Reproduce the following items verbatim, line for line.

[Text and element pointing records]
-*-
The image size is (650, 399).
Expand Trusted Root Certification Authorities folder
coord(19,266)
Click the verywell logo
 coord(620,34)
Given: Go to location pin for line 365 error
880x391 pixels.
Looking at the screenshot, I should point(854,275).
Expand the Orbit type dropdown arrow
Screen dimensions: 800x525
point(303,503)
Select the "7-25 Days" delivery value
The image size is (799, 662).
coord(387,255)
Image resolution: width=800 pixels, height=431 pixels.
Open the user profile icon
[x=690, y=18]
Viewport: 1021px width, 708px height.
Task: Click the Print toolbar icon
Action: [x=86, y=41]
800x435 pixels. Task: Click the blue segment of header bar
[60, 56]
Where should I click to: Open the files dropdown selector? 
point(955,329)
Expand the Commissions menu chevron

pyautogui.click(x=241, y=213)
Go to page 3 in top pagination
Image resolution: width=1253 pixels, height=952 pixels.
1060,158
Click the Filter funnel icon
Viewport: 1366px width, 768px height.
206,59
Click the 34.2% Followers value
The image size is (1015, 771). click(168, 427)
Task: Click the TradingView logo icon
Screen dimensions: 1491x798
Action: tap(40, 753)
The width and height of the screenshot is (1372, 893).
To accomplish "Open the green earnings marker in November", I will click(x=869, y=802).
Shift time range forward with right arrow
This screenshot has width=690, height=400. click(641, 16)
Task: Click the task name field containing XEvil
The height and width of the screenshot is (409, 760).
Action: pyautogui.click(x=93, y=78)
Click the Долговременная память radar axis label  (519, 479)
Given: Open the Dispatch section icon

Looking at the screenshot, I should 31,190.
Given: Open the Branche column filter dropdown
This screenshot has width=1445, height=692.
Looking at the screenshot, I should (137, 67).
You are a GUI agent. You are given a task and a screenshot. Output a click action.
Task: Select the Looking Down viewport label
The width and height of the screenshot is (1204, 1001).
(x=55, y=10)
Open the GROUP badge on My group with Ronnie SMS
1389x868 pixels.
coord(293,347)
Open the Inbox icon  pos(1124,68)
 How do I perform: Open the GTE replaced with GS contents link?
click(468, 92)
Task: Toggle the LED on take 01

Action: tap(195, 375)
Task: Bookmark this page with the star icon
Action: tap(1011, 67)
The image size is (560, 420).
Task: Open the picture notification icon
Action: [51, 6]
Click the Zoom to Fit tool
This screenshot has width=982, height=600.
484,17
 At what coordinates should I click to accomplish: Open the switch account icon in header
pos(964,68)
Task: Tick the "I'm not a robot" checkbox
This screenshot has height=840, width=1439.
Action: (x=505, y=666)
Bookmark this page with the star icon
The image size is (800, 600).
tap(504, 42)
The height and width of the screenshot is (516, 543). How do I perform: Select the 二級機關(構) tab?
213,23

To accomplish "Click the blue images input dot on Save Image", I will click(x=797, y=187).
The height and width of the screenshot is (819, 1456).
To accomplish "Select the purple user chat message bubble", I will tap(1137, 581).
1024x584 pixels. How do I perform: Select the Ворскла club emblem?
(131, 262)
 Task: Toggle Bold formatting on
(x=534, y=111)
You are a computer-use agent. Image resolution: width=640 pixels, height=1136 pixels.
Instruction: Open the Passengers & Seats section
-*-
Finished task:
The image size is (650, 399).
Expand Trusted Root Certification Authorities folder
coord(19,266)
Click the verywell logo
 coord(620,34)
Given: Go to location pin for line 365 error
880x391 pixels.
Looking at the screenshot, I should point(854,275).
Expand the Orbit type dropdown arrow
Screen dimensions: 800x525
point(303,503)
Select the "7-25 Days" delivery value
The image size is (799, 662).
coord(387,255)
Image resolution: width=800 pixels, height=431 pixels.
Open the user profile icon
[x=690, y=18]
Viewport: 1021px width, 708px height.
Task: Click the Print toolbar icon
Action: [x=86, y=41]
800x435 pixels. Task: Click the blue segment of header bar
[60, 56]
Where should I click to: Open the files dropdown selector? 
point(955,329)
Expand the Commissions menu chevron

pyautogui.click(x=241, y=213)
Go to page 3 in top pagination
Image resolution: width=1253 pixels, height=952 pixels.
1060,158
Click the Filter funnel icon
Viewport: 1366px width, 768px height.
206,59
Click the 34.2% Followers value
The image size is (1015, 771). click(168, 427)
Task: Click the TradingView logo icon
Screen dimensions: 1491x798
Action: tap(40, 753)
The width and height of the screenshot is (1372, 893).
To accomplish "Open the green earnings marker in November", I will click(x=869, y=802).
Shift time range forward with right arrow
This screenshot has width=690, height=400. click(641, 16)
Task: Click the task name field containing XEvil
The height and width of the screenshot is (409, 760).
Action: pyautogui.click(x=93, y=78)
Click the Долговременная память radar axis label  (519, 479)
Given: Open the Dispatch section icon

Looking at the screenshot, I should 31,190.
Given: Open the Branche column filter dropdown
This screenshot has width=1445, height=692.
Looking at the screenshot, I should (137, 67).
You are a GUI agent. You are given a task and a screenshot. Output a click action.
Task: Select the Looking Down viewport label
The width and height of the screenshot is (1204, 1001).
(x=55, y=10)
Open the GROUP badge on My group with Ronnie SMS
1389x868 pixels.
coord(293,347)
Open the Inbox icon  pos(1124,68)
 How do I perform: Open the GTE replaced with GS contents link?
click(468, 92)
Task: Toggle the LED on take 01

Action: tap(195, 375)
Task: Bookmark this page with the star icon
Action: tap(1011, 67)
The image size is (560, 420).
Task: Open the picture notification icon
Action: [51, 6]
Click the Zoom to Fit tool
This screenshot has width=982, height=600.
484,17
 At what coordinates should I click to accomplish: Open the switch account icon in header
pos(964,68)
Task: Tick the "I'm not a robot" checkbox
This screenshot has height=840, width=1439.
Action: (x=505, y=666)
Bookmark this page with the star icon
The image size is (800, 600).
tap(504, 42)
The height and width of the screenshot is (516, 543). How do I perform: Select the 二級機關(構) tab?
213,23

To accomplish "Click the blue images input dot on Save Image", I will click(x=797, y=187).
The height and width of the screenshot is (819, 1456).
To accomplish "Select the purple user chat message bubble", I will tap(1137, 581).
1024x584 pixels. How do I perform: Select the Ворскла club emblem?
(131, 262)
 Task: Toggle Bold formatting on
(x=534, y=111)
You are a computer-use agent. Image resolution: width=640 pixels, height=1136 pixels.
Instruction: Open the Passengers & Seats section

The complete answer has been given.